Colonel Gorgas had been appointed health officer of the city of Panama and of Colón by the Panama government, and health departments were being organized in both cities. A systematic cleaning of dirty places (a Herculean task) and a rigid enforcement of modern sanitary laws and regulations had already been begun. The Zone commission was at work constructing the new reservoir, about twelve miles from the canal, out of which Panama and the whole Zone have since been supplied with healthy water. The people of Panama were using rain-water collected in cisterns for drinking and washing. In the rainy season the streets flowed with it and the cisterns overflowed; but in the dry season many of the reservoirs were empty, and there was practically a water famine up to the time of my visit. Those who could afford it, drank imported waters, such as White Rock, Apollinaris, Vichy, etc.

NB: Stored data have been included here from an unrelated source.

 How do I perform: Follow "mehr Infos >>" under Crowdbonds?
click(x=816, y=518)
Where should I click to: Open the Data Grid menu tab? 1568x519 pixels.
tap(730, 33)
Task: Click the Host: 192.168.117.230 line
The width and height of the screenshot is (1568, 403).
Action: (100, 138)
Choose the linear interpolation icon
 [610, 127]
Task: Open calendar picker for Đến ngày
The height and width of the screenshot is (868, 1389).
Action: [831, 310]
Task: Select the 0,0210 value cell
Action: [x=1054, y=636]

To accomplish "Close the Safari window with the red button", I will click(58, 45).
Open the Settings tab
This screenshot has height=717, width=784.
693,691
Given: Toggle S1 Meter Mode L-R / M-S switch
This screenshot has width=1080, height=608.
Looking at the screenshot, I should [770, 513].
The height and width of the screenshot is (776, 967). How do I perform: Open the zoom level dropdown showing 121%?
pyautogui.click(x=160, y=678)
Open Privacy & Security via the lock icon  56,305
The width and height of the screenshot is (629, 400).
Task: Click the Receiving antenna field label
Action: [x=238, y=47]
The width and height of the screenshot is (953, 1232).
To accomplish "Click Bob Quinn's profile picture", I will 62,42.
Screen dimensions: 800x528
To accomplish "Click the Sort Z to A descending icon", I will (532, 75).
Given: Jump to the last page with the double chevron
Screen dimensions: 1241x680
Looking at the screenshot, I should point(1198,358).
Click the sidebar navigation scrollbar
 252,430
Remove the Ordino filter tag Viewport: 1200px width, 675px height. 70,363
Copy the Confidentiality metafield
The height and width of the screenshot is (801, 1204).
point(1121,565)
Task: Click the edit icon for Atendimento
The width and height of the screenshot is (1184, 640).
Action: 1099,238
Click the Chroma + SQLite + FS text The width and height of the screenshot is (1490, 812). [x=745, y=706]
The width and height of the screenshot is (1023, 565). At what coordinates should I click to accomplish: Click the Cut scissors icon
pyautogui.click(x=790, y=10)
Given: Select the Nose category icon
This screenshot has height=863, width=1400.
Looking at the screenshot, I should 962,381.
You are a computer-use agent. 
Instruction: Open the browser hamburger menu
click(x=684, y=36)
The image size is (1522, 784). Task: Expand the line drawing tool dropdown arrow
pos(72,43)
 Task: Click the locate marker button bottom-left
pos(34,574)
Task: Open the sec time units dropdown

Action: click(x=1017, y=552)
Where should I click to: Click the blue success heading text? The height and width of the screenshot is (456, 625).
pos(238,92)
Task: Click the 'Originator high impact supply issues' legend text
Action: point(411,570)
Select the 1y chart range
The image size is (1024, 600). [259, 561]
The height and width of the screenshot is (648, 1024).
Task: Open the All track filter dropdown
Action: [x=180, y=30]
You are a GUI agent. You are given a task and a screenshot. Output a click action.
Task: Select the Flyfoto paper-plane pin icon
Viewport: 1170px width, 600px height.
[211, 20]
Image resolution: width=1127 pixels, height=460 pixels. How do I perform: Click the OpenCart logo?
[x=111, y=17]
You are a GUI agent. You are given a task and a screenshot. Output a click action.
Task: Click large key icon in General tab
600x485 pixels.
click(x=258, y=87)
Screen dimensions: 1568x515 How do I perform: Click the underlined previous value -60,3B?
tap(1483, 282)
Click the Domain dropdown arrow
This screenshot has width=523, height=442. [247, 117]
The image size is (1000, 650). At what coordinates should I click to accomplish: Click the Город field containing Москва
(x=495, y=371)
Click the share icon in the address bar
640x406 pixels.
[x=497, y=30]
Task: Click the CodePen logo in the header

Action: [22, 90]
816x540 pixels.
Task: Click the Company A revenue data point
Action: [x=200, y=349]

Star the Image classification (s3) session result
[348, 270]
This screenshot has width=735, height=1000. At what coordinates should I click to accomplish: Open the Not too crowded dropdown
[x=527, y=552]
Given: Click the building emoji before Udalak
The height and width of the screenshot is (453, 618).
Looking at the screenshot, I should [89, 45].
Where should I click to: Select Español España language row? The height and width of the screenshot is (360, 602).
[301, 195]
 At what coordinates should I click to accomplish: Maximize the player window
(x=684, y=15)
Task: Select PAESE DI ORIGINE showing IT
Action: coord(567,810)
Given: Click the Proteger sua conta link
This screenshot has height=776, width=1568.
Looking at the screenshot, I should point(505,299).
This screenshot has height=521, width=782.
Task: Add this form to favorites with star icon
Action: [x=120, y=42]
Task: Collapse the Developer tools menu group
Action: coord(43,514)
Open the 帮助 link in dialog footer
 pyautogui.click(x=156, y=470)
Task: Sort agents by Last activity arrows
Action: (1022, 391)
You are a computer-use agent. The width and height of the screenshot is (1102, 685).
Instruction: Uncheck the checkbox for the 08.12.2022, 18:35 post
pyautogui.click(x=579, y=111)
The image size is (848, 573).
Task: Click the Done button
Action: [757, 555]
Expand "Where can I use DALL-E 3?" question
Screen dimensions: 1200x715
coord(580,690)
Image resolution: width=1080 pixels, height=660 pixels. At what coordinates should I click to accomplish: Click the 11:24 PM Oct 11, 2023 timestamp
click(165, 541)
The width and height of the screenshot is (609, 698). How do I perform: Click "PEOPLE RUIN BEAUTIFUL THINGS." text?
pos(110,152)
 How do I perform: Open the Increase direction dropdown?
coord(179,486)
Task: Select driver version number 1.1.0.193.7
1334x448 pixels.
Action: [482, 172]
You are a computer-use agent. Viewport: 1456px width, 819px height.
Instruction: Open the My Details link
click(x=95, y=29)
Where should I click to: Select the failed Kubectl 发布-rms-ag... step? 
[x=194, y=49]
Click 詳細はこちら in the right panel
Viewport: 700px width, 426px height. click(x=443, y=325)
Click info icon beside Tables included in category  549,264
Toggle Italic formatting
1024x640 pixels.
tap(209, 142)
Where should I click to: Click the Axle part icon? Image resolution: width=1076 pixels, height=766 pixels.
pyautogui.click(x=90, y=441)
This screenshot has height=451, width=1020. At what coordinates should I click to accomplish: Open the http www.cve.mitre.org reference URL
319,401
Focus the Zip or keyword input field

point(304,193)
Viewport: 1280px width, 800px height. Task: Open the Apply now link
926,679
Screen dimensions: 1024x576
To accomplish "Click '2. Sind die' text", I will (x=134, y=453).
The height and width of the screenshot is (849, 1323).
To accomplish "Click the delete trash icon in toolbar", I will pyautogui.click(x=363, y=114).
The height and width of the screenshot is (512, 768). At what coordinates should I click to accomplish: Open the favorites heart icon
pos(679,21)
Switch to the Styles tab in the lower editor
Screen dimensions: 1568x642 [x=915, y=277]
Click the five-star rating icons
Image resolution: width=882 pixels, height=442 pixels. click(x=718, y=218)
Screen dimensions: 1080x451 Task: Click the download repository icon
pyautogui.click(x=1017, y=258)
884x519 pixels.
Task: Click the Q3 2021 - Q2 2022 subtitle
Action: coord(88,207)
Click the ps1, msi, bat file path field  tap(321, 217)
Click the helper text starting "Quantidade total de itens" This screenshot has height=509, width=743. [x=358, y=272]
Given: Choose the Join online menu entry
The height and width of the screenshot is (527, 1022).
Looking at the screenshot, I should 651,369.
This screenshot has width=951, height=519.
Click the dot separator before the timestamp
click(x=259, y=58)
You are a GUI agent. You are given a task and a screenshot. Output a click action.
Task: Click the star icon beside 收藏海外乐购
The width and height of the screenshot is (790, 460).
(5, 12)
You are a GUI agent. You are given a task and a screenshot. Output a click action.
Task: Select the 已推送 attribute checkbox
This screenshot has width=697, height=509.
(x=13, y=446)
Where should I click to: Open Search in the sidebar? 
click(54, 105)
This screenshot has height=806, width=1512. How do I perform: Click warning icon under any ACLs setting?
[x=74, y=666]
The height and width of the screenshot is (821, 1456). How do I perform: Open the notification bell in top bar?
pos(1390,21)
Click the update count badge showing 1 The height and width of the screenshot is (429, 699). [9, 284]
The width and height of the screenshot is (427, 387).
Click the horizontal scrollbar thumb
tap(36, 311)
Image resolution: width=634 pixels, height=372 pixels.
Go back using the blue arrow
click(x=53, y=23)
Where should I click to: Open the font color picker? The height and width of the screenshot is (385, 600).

Why the people of Panama are not all dead long ago is past finding out. The animal kingdom from the mosquito up has preyed upon them, and the elements have conspired against them, drenching them for six months of the year and burning them and devitalizing them during the other six. They have also conspired against themselves, having had a civil war on an average of almost once a year. The country has been ravaged by adventurers and pirates in past centuries and beggared by Colombia in the present one. They have scarcely any developed resources. But now they have run under the wing of the United States, who will kill the mosquitoes for them, provide hospitals to take them in out of the sun and rain, make fresh ice-water to keep them cool, arbitrate for them to keep their peace, build a canal for them to increase their business, and will keep out the foreign foe when they are threatened. If such a sudden change from prostration to prosperity does not spoil the child then it deserves all it gets, and is fit to survive. The French spoiled the Panamanians somewhat, and made them dependent and parasitic, but it is to be hoped that our influence will be to encourage the development and financial independence of the country.
We were cordially invited to remain at Ancón and breakfast with the officers and their families at eleven o’clock. The breakfast seemed to be looked forward to with great pleasure and was made quite a social event by them. And I do not wonder that they enjoyed it after doing a good day’s work while fasting. Their aim was never to put off until after breakfast what could be done before. They must have been ravenous by eleven o’clock. But as our blood was heated and our collars wilting, we thought it better to get back to the hotel before the day became hotter.
After our customary appetizer, to keep away Doctor Echeverría’s melancholy and fulfill my vow to do as the Panamanians did, we went to our rooms and refreshed ourselves with cold water and fresh linen (both externally), and were prepared to appreciate a substantial breakfast. They brought us first a large dish of tiny clams (coquillos) cooked in their shells. These varied from the size of a small split pea to that of a lima bean, and were as finely flavored and delicious as their delicate physique indicated. We then had some very hot shirred eggs and made them hotter with a little Worcestershire sauce, which gave them a fine, tropical flavor. Then came Italian spaghetti daintily served, a medium-tough nicely cooked beefsteak, some juicy pineapple, too sweet to bear any sugar, and a small cup of deliciously bitter coffee which I subdued by the addition of a little evaporated cream.
I was glad that I had not spoiled my breakfast by eating eggs at eight o’clock, for I was very hungry when we sat down to it, and enjoyed it so much that I think it really must have been good.